LThe death of Queen Elizabeth II and the lengthy national mourning (sometimes bordering on collective hysteria) that followed provide an opportunity to reflect on what remains of the British imperial idea today. The British Empire project took shape in the 16th centurye Century under the Tudors to compete with Spain and Portugal and to a lesser extent France, and it borrowed heavily from the institutions and practices of the Iberian world.
During the XVIIe In the 19th century the British Empire existed in two versions: one, Atlantic, was based largely on colonization and the conquest of territories; and the other, Asian, was originally more trade-oriented, whether through the East India Company or private companies.
The Asian Empire was in the XVIIIe 19th Century: The conquest of vast territories and the accumulation of wealth in India prompted it to expand eastward with the help of gunboat diplomacy. The Opium Wars with China followed, but the British also tightened their grip on Southeast Asia.
The War of Independence waged by the American colonies from the 1770s would reduce Britain’s footprint on the Atlantic. the 19the The 19th century was nevertheless dominated by the empire, which was enriched by numerous territories in Africa and elsewhere. The result was a highly ambivalent political regime, with a unique form of democracy in the metropolises and varying forms of despotism in the colonies.
Rule full of pitfalls
In this context, decolonization took place in the 20th centurye Century. The process would not involve the big three “White Settlements” that’s Canada, Australia and New Zealand, but it started in a fourth of those colonies, Ireland. The most important steps were taken after World War II with the independence of the countries of the Indian subcontinent and then most of the colonies in Africa up to Zimbabwe in the late 1970s.
Some political leaders have had to admit that the usual arguments about the merits of pax british and the “enlightened despotism”, and the idea that the colonized peoples were big children no longer held up. However, much of the British political class continued to believe that Empire had brought benefits, not only to Britain but to the colonies as well.

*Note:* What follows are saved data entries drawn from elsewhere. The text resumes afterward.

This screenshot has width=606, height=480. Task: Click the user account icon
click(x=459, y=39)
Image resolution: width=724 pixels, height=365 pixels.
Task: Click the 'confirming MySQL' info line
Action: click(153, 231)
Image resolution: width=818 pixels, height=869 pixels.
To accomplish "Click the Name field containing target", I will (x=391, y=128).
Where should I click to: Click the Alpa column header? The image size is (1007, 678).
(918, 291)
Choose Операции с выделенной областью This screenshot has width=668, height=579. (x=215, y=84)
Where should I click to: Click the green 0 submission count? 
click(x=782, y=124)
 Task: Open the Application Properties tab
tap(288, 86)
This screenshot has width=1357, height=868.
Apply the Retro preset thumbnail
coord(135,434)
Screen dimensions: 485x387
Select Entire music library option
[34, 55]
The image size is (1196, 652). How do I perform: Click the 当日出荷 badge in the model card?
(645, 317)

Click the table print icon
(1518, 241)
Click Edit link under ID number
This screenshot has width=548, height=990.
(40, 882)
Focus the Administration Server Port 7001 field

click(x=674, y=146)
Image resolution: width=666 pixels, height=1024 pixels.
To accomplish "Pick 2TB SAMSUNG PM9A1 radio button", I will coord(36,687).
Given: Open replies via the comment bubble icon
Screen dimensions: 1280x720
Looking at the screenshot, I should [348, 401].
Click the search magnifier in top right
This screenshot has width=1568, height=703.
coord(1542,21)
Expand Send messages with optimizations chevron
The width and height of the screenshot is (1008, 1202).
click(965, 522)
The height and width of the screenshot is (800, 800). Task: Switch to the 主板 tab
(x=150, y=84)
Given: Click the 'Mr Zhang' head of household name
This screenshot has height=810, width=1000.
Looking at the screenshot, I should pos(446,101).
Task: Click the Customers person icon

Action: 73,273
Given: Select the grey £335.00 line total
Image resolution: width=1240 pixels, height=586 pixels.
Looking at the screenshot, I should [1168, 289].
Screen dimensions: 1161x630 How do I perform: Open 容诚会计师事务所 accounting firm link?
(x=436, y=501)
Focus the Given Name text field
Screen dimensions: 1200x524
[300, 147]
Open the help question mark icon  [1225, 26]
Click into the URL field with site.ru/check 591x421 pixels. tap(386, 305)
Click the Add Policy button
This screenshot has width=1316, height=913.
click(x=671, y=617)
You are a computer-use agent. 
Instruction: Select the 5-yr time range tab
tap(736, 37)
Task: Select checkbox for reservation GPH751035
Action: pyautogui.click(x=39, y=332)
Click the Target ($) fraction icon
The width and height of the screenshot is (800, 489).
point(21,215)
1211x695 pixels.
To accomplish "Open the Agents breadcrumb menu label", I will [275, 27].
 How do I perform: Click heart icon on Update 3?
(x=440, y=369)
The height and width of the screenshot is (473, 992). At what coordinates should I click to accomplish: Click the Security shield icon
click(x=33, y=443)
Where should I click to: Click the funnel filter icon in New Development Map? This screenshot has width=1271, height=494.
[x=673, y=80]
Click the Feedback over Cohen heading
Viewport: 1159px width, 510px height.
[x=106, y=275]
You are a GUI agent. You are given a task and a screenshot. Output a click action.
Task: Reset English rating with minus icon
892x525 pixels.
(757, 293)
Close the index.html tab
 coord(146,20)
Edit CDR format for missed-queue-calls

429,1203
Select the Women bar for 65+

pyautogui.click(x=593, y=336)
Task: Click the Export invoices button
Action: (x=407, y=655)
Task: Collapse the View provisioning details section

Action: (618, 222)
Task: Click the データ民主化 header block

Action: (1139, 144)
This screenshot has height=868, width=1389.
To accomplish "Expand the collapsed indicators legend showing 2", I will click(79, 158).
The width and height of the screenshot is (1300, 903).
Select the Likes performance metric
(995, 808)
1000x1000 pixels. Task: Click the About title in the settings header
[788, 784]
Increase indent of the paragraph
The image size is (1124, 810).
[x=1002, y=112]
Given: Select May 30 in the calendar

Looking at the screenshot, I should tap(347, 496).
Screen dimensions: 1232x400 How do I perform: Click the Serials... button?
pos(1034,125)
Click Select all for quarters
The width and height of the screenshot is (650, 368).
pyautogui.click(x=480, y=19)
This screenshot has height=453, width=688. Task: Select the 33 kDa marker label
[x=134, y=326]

This vision of things was manifested during the Falklands War against Argentina in 1982. It was about “to defend the cause of liberty”affirmed Elizabeth II in front of the American President Ronald Reagan. “The conflict in the Falkland Islands was forced upon us by undisguised aggression and it goes without saying that we take pride in the way our soldiers serve their country. » In this habitual wooden language, empire became synonymous with freedom. The majority of Her Majesty’s subjects unknowingly advocated intervention in the Falkland Islands“characterized aggression” was an integral part of the history of their empire.